Le plateau vocal est absolument magnifique. Le ténor Daniel Johansson (Elis) et la soprano Elisabet Strid (Els), tous deux Suédois, forment un couple idéal, totalement investi et dramatiquement crédible. Leur présence s’impose tant par un chant engagé que par des qualités de projection de leurs voix aux superbes couleurs. L’Acte III, qui dure près de quarante minutes et leur est totalement dévolu, est un moment de lyrisme enflammé et de théâtre bien construit, que l’on conserve longtemps dans la mémoire. On sent que ces deux artistes ont déjà été confrontés au répertoire wagnérien. Le rôle du Bouffon est servi avec ironie et une grande part de manipulation par l’Allemand Michael Laurenz. Sur scène depuis 2006 après avoir été trompettiste des Berliner Symphoniker, ce ténor est à l’aise dans ce personnage satirique. Le couple royal est constitué par le baryton-basse finlandais Tuomas Pursio, bien en place, et par la danseuse hollandaise Doke Pauwels. C’est la première apparition de cette dernière à l’opéra, dans un rôle qui est non chanté. La ligne impeccable et la souplesse de liane du corps de cette jeune femme, qui est aussi dramaturge et chorégraphe, lui permettent d’évoluer avec une grâce infinie dans une somptueuse robe blanche, mais aussi de se mêler à la douzaine de danseurs qui symbolisent érotiquement la passion du couple Elis/Els. Le baryton allemand Thomas Johannes Mayer campe un Bailli tel que l’on peut le souhaiter : dur et intraitable. Le reste de la distribution est impeccable, et les chœurs, dont les interventions à l’Acte II, lorsque l’on prépare l’exécution du chanteur qui n’aura pas lieu, sont frémissantes, le sont tout autant. A la tête d’un subtil Orchestre du Deutsche Oper Berlin, le chef allemand Marc Albrecht (°1964), qui a déjà gravé une version sur CD de cet opéra avec le Netherlands Philharmonic Orchestra (Challenge Classics, 2014) met en valeur toute la magie sonore d’une partition inspirée. 

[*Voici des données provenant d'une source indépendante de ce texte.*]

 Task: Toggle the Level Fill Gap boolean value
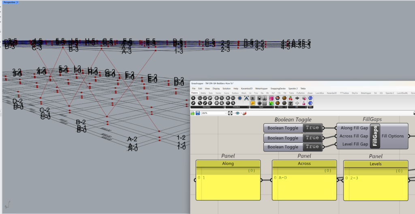pyautogui.click(x=312, y=147)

Ce spectacle, une première en vidéo, est à saluer d’une pierre blanche. Il met à la disposition du mélomane une œuvre scénique au lyrisme puissant, servie par une production qui en respecte la matière virtuose ainsi que l’imagination vocale ; c’est aussi un vrai moment de théâtre. La réalisation filmée, que l’on doit à Götz Filenius, est exemplaire et rend justice à cette passionnante découverte.